I’m so glad that I didn’t miss Fat Camp tonight. Not that I was going to. But it was a doozy.
We started with sprints. Sprint one minute, recover walk for two. Repeat. Several times. So…the bitch who hates running (that would be me, y’all) ran. I ran like I was on fire, at a 6.5. Not kidding. My legs? Felt like jello. Feel like jello.
I got the runner’s high for the first time. Nobody told me that the world is sparkly when you are in the middle of the high. (And all organic, too!)
Combine that with 12 bike minutes, 12 cybex minutes, 5 minutes on the treadmill at an 8% incline and 4 different strength training exercises on the Bosu ball…and I’m whipped. Done.
I am going to be crippled tomorrow, I just know it.
But at least I had burned about 950 calories before I left the building.

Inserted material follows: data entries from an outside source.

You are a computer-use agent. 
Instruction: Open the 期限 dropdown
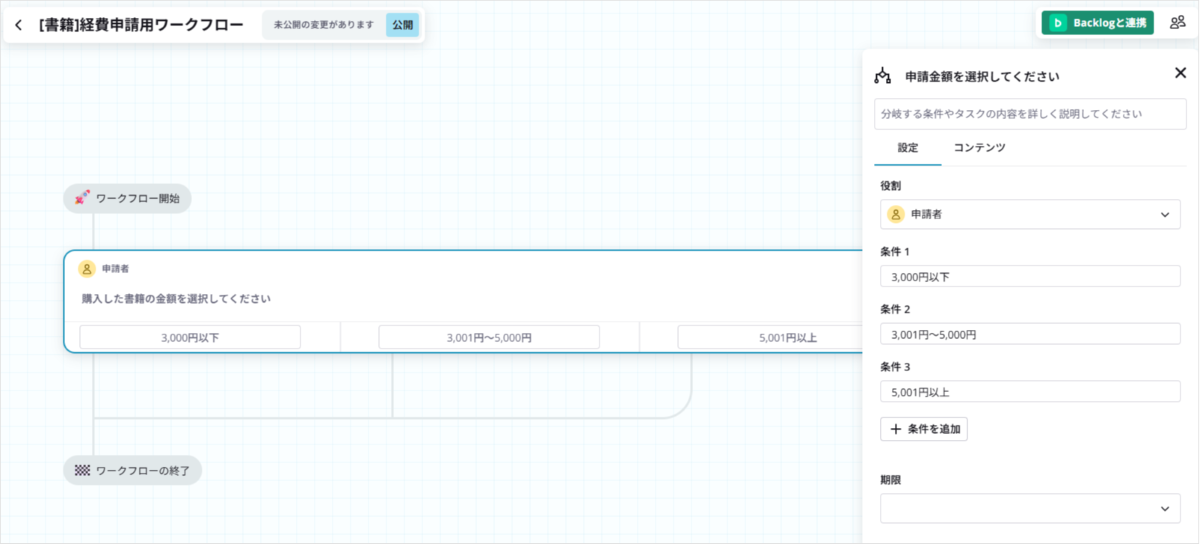(1030, 508)
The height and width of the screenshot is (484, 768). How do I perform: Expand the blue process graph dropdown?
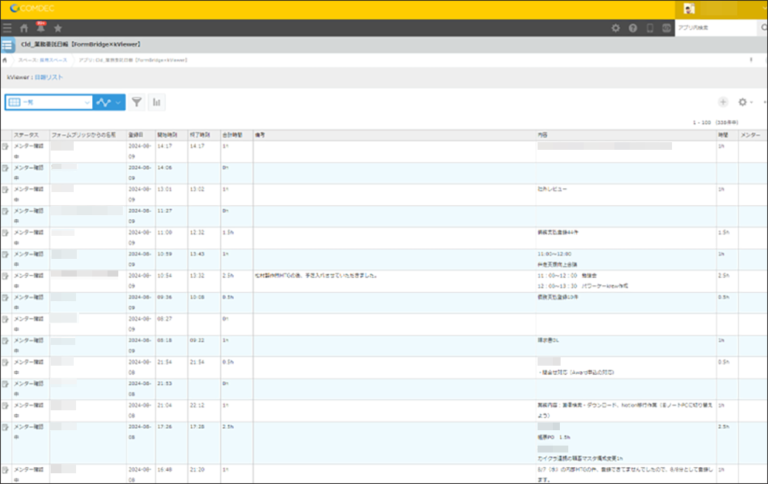[x=109, y=102]
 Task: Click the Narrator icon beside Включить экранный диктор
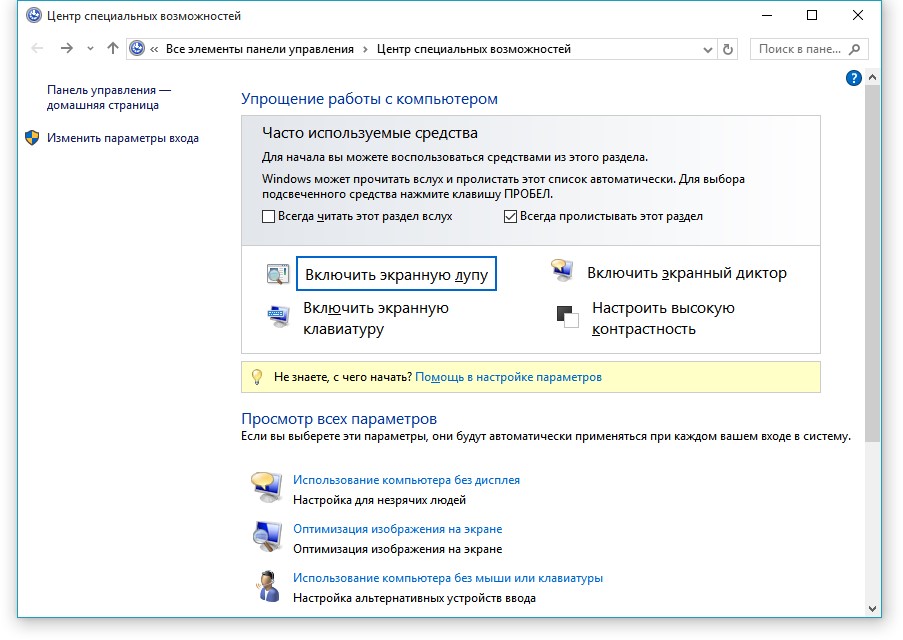tap(561, 272)
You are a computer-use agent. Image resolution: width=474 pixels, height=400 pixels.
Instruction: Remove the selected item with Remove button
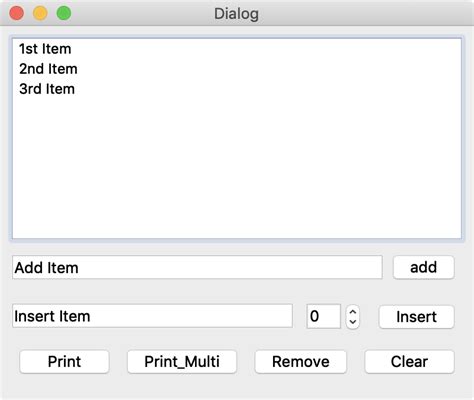[301, 362]
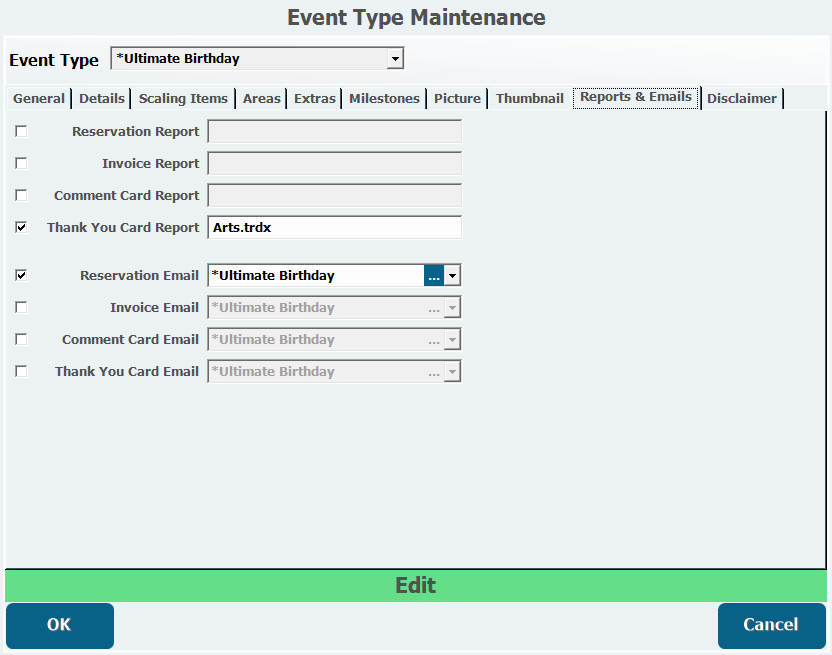This screenshot has height=655, width=832.
Task: Expand the Reservation Email dropdown arrow
Action: click(452, 276)
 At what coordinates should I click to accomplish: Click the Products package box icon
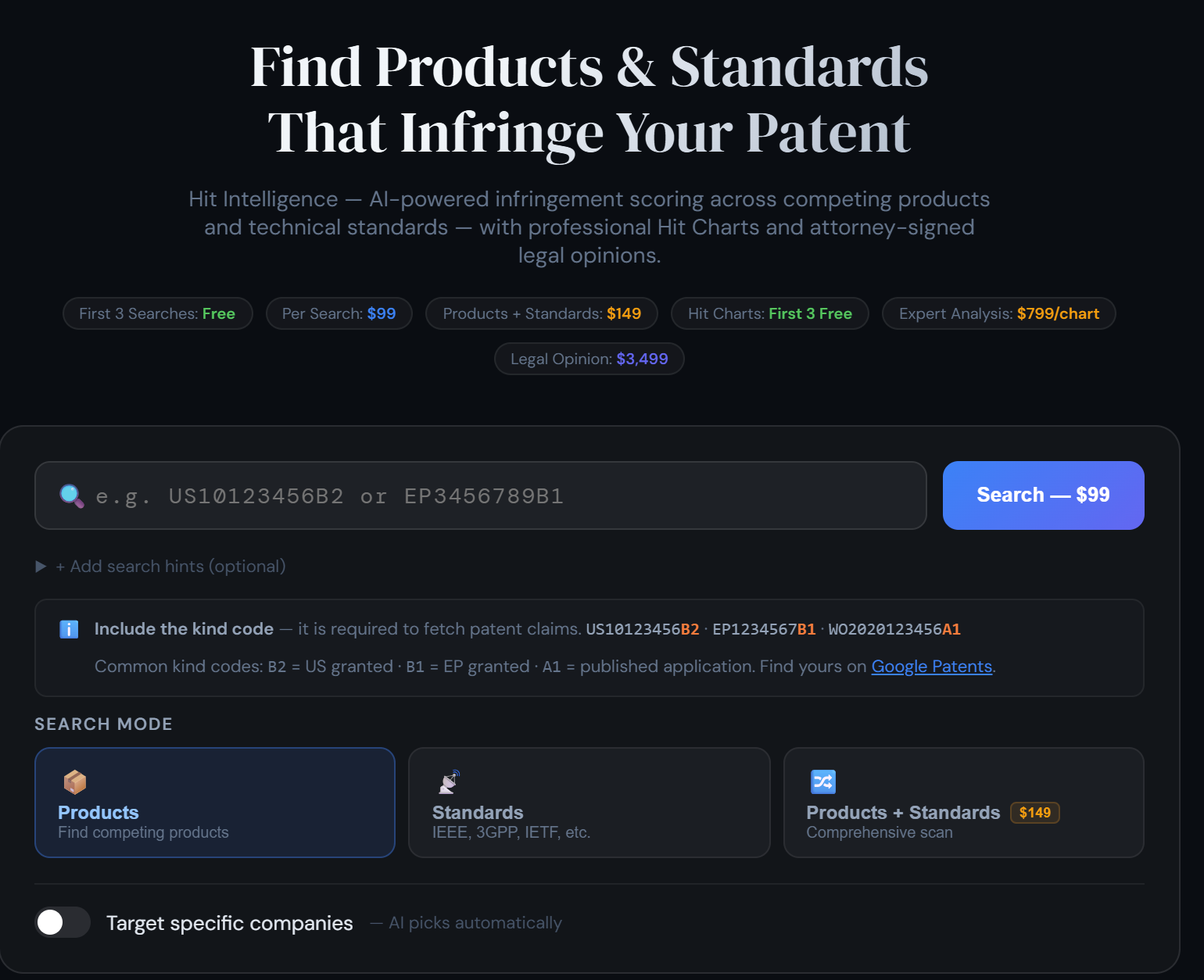click(x=75, y=781)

That’s a ton, yo.
Remember the Bosu ball?
Yeah, that. Flip it over and do 20 pushups. Or stand on the squishy side. With 8 pound weights in each hand and punch the air 40 times.
I do like the bosu ball. I like it much better than other torture devices.
Know what? I’m getting the hang of this whole gym rat thing. I didn’t die when I ran. I felt like I could possibly split in half but I didn’t die. I am stronger. I don’t hate it. I can actually demonstrate and coach just a little.
Don’t get me wrong…I have a long, long way to go. But, I am only about one biscuit away from a major milestone. If I can mentally get past it, there will be much celebration.
And it is a mental game, for sure.
I feel like I talk about Fat Camp all the time. And to anyone who will listen. Part of it is because I feel like I know what I’m talking about. I have researched HFCS to death and I dislike it more every day. I’m trying to get a handle on my stress and anxiety and, honestly, exercise helps.
I know. You hear that every day on every news Health-watch program. But it’s true.
This process…”journey” sounds so wimpy…but this process is just what I needed. I’d say “when I needed it” but that’s not entirely true. I could have (and should have) done this a year ago. I tried…with the whole swimming thing…but I got bored and uninspired.
This? Is just enough. And pushes me. And makes me think of nothing other than one foot in front of the other. I don’t think about the next 15 years or the van that is nickel and dime-ing me to death or the stagehand work dry spell that comes every summer.
There is something to be said for an empty mind.
You know, in a safe place. I’d hate to be driving or something.